For centuries, animals descended from the Ark, multiplying on Earth. But some of them became extinct without surviving the Ice Age and global climate change. Some, including mammoths, have died in the disasters that accompanied these changes. After the end of the ice age, the global precipitation regime changed again, many territories became deserts – as a result of which the extermination of animals continued. The flood and the subsequent ice age, volcanic activity and devastation fundamentally changed the face of the Earth and caused the depletion of its flora and fauna to the modern state. Surviving evidence best fits the biblical account of history.

 

Here’s the good news.

Creation Ministries International strives to glorify and honor God the Creator, as well as affirming the truth that the Bible describes the true history of the creation of the world and man.
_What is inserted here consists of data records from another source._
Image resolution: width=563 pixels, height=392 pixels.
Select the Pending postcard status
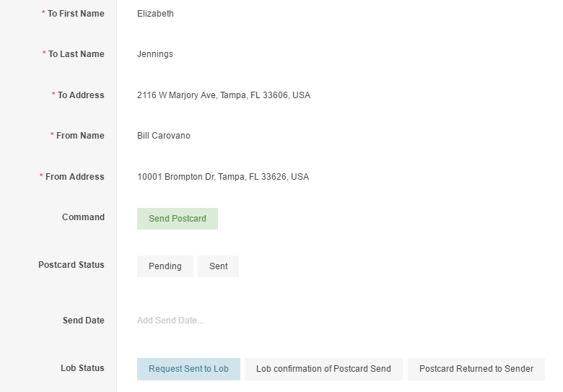pos(165,266)
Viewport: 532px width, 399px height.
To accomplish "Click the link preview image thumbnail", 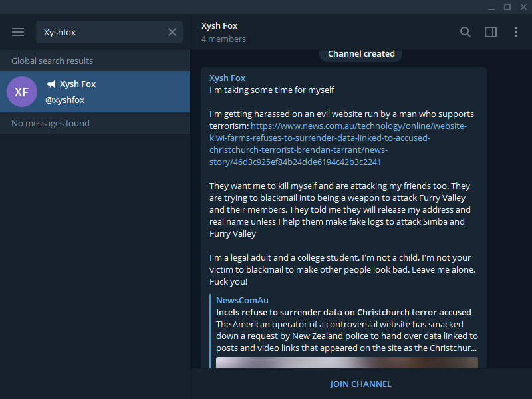I will click(346, 362).
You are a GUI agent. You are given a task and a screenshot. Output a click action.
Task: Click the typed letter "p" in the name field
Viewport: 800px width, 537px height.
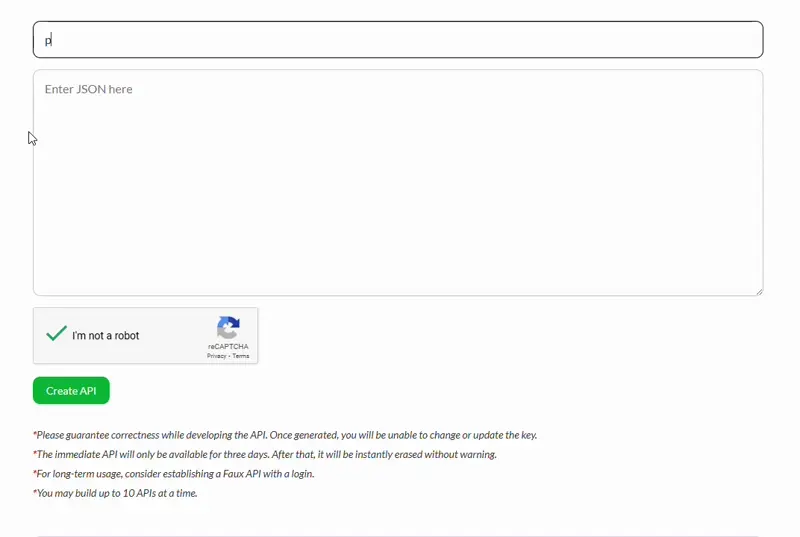[x=47, y=41]
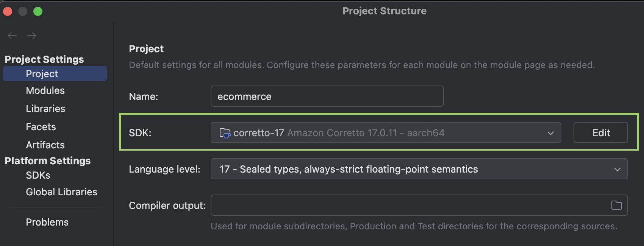Go to the Artifacts section

[45, 145]
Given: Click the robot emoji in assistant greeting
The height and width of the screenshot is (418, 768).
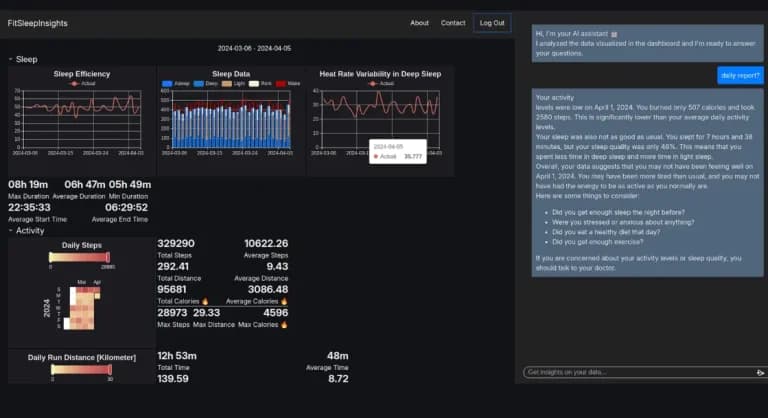Looking at the screenshot, I should (x=614, y=34).
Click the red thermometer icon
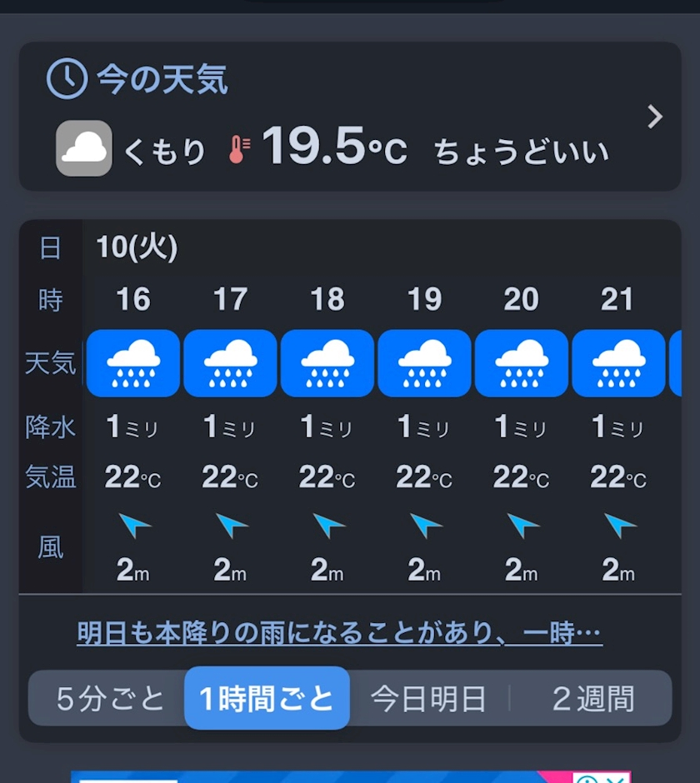This screenshot has width=700, height=783. click(x=239, y=150)
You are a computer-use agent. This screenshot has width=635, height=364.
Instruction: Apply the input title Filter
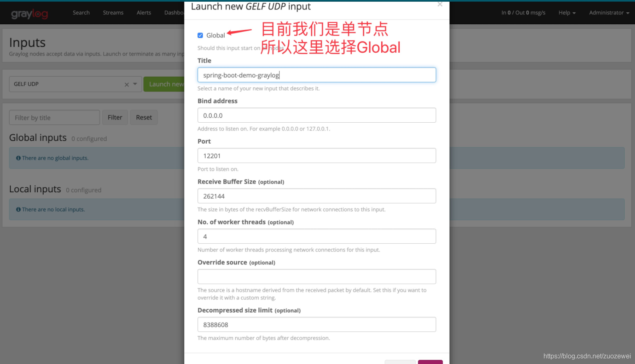click(x=115, y=117)
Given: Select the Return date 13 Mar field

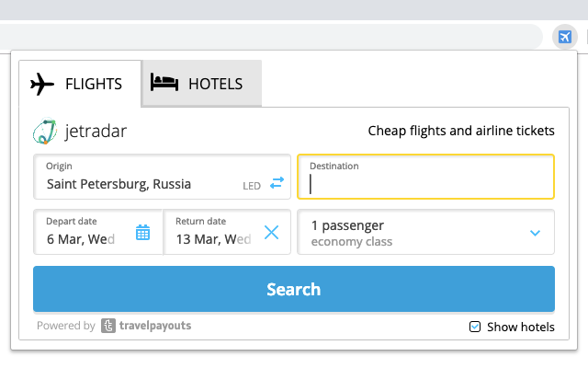Looking at the screenshot, I should (x=213, y=232).
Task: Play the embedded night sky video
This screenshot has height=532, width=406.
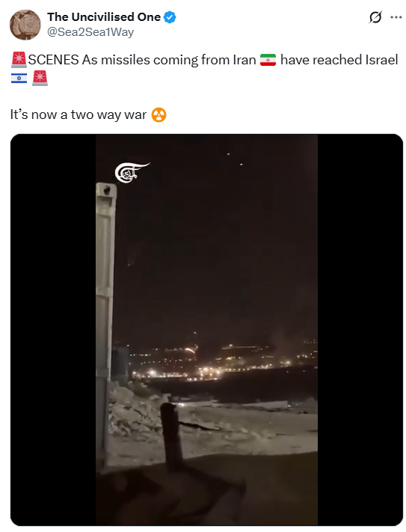Action: 206,330
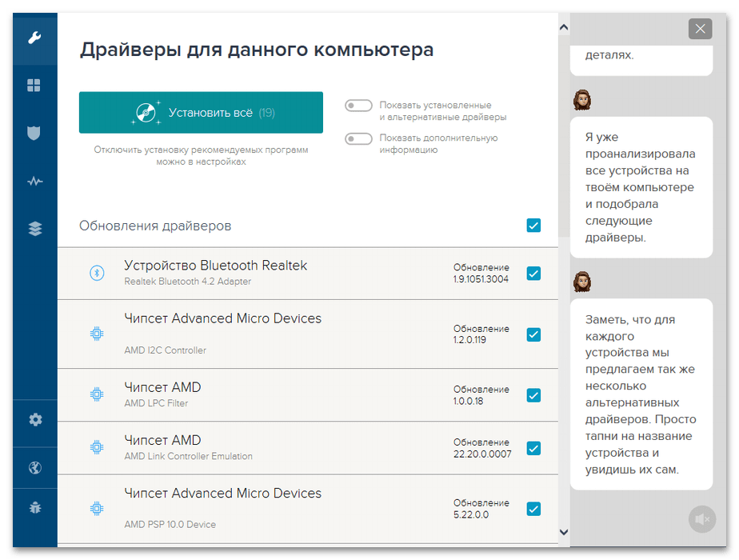This screenshot has height=560, width=739.
Task: Click the Install All (19) button
Action: point(201,113)
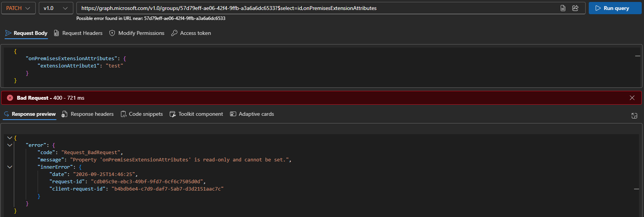Click the share query icon
The width and height of the screenshot is (644, 217).
[x=575, y=8]
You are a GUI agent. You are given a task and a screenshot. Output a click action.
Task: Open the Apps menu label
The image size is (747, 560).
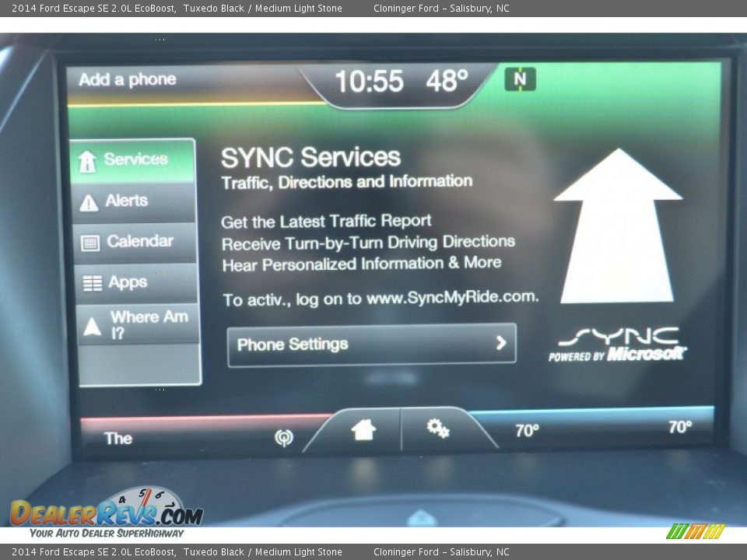click(x=128, y=282)
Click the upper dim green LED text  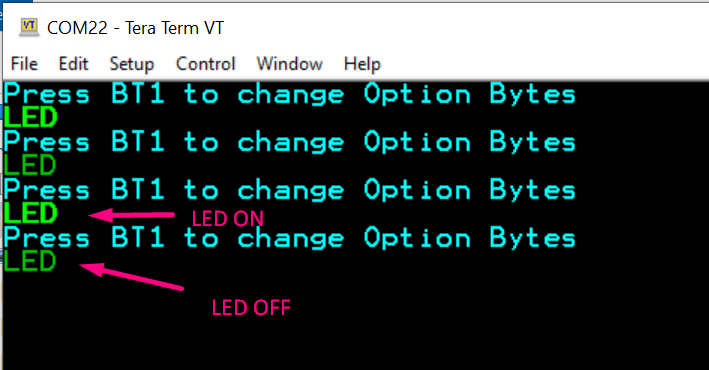(30, 165)
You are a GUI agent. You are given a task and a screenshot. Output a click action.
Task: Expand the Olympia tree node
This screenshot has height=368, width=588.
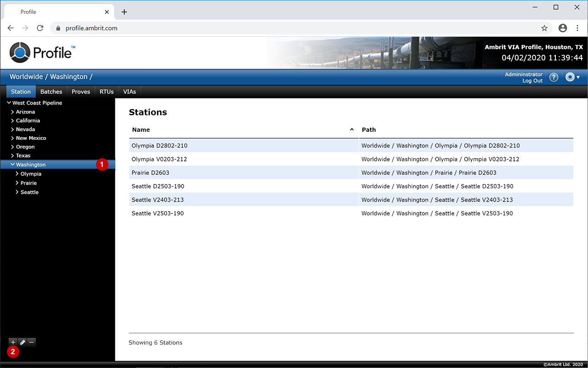point(17,174)
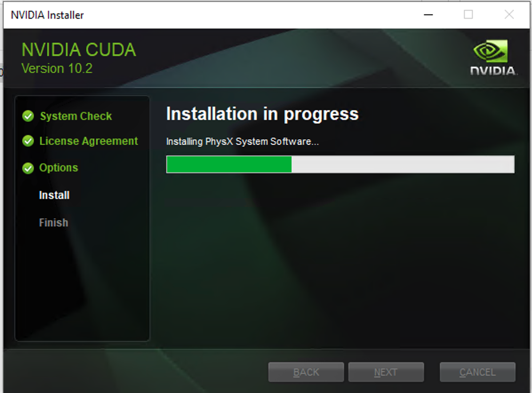Click the NEXT button
Image resolution: width=532 pixels, height=393 pixels.
[386, 372]
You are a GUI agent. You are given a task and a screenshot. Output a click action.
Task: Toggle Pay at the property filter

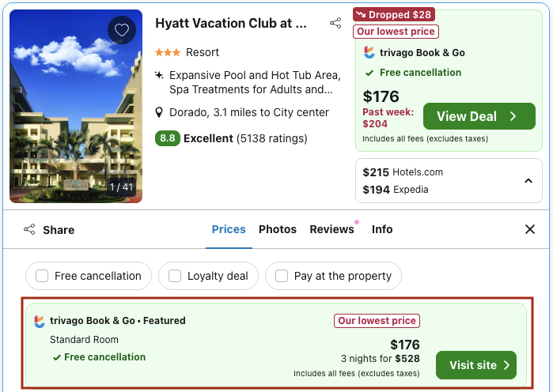(x=281, y=276)
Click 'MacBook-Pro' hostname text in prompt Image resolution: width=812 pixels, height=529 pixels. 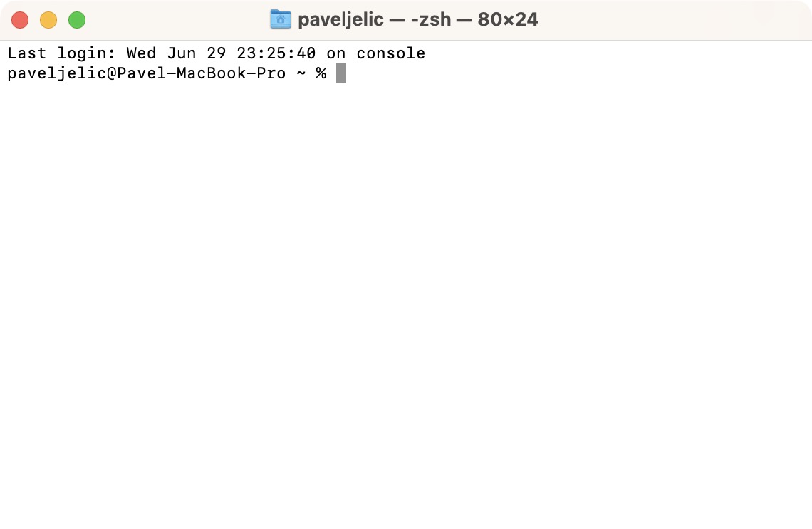tap(231, 73)
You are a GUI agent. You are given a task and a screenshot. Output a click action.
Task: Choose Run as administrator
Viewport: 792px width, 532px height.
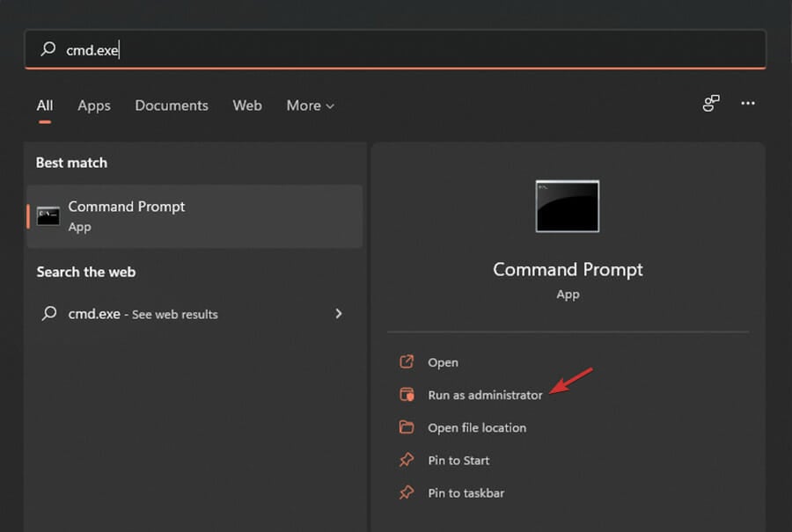point(486,395)
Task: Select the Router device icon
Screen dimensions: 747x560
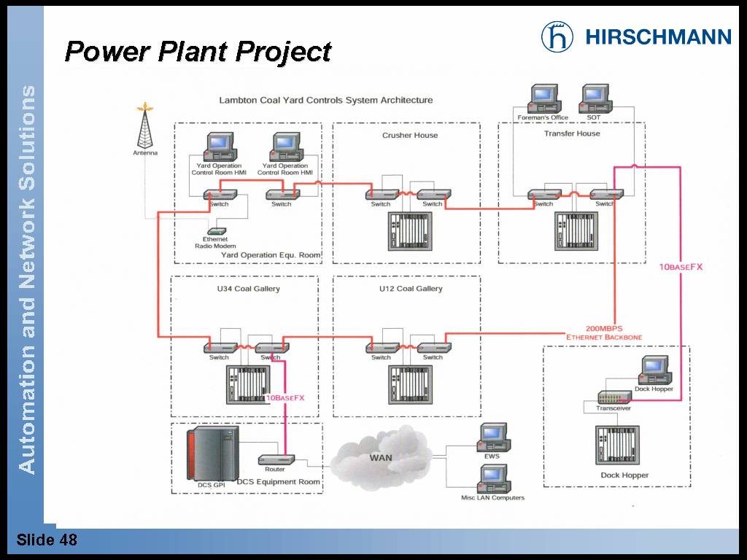Action: tap(276, 459)
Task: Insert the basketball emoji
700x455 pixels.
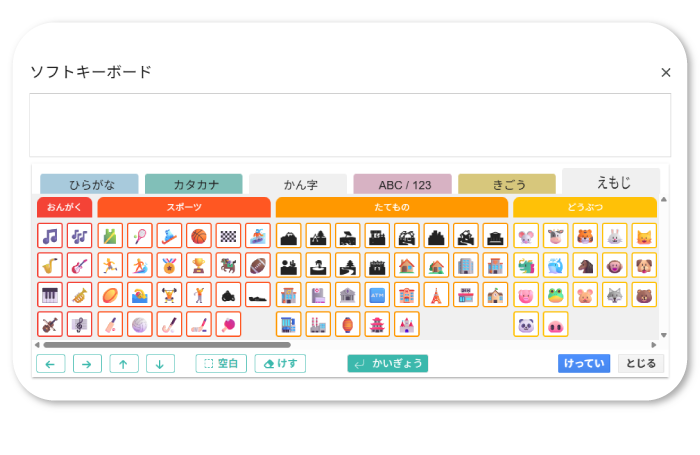Action: pyautogui.click(x=199, y=236)
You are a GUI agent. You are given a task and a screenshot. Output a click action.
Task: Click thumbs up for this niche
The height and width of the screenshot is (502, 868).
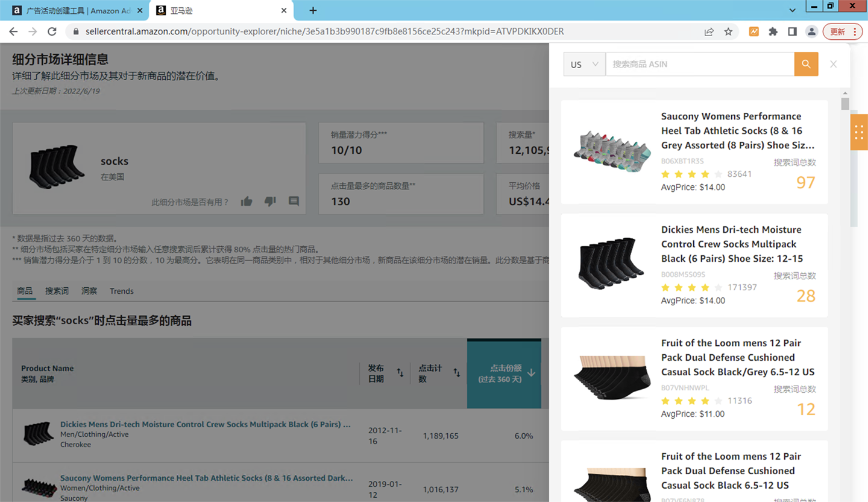pos(247,202)
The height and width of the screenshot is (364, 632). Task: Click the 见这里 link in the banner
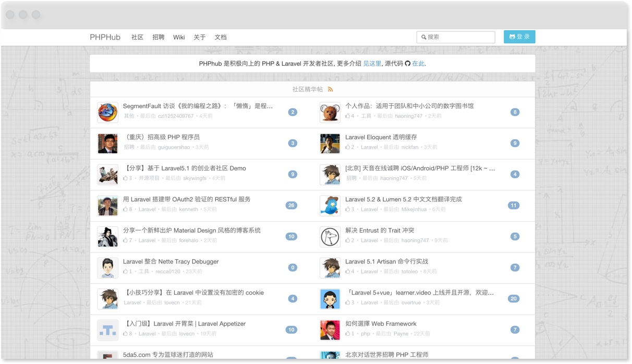point(372,64)
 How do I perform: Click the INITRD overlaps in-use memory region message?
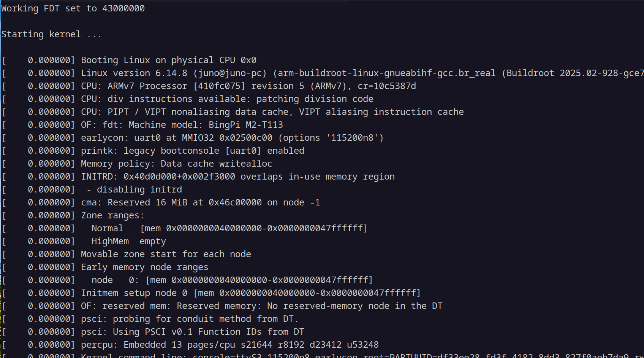tap(238, 177)
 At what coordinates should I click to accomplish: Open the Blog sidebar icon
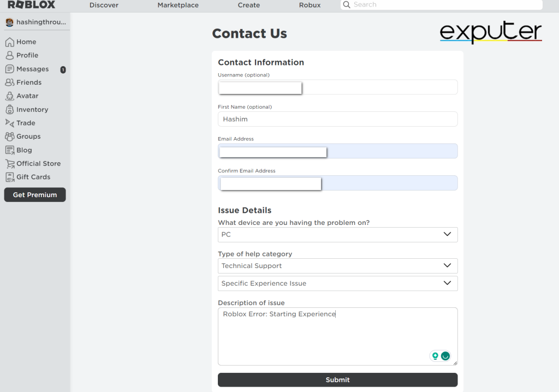(x=9, y=150)
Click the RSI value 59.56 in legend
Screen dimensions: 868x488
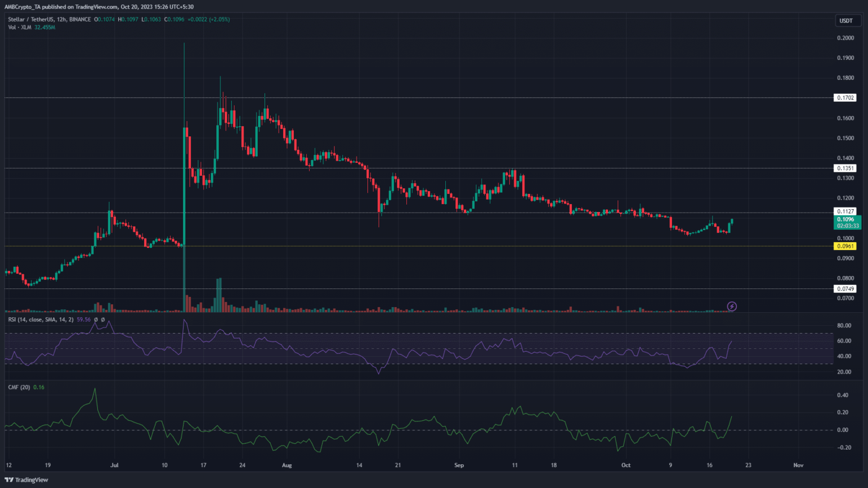point(84,319)
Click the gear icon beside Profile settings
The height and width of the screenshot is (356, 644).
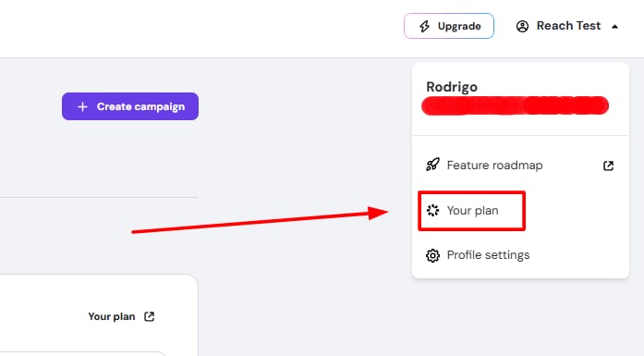(x=432, y=255)
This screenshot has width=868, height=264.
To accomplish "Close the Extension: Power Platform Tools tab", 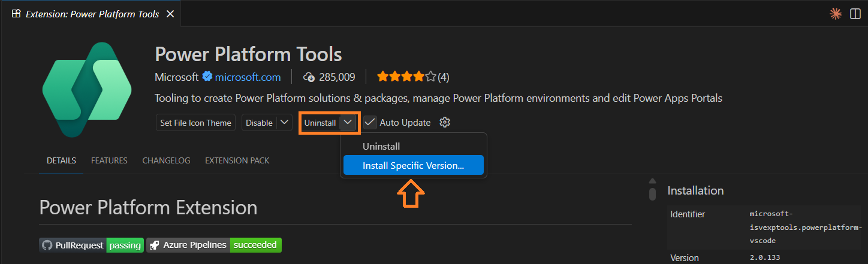I will pyautogui.click(x=170, y=14).
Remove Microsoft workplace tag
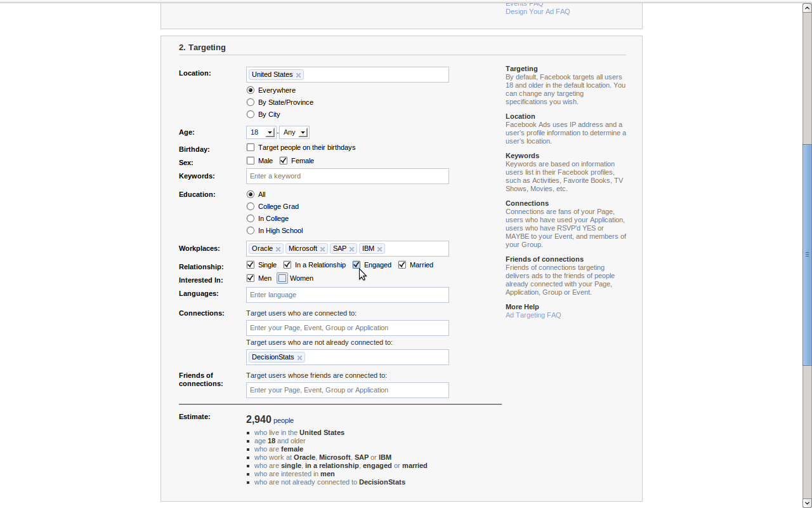This screenshot has width=812, height=508. (x=322, y=249)
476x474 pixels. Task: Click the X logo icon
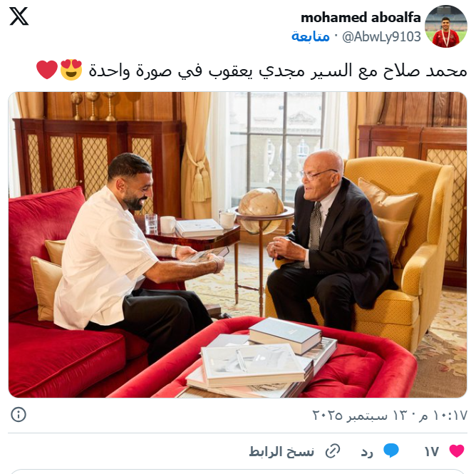19,16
Part of this story is the bad news that Adam broke God’s command. It brought death, suffering, and separation from God into the world. These results are known to everyone. All of Adam’s descendants are overwhelmed with sin from the moment of conception (Psalm 50: 7) and are involved in Adam’s disobedience (sin). They can no longer be in the presence of the Holy God and are doomed to separation from Him. The Bible says that “all have sinned and fall short of the glory of God” (Romans 3:23) and that all will be punished, “they will perish forever in the name of the Lord and by the glory of his power” (2 Thessalonians 1: 9). But here is the good news: God has not remained indifferent to our misfortune.”For God so loved the world, that he gave his only begotten Son, that whosoever believeth in him should not perish, but have everlasting life”   (John 3:16).

 

Jesus Christ, the Creator, sinless, took upon Himself the guilt for the sins of all mankind and their consequences – death and separation from God. He died on the cross, but on the third day he rose again, defeating death. And now anyone who sincerely believes in Him, repents of his sins and does not rely only on himself but on Christ, can return to God and be in eternal communion with his Creator. “He that believeth on him is not condemned: but he that believeth not is condemned already, because he hath not believed in the name of the only begotten Son of God”   (John 3:18). Our Savior is wonderful and miraculous is salvation in Christ, our Creator!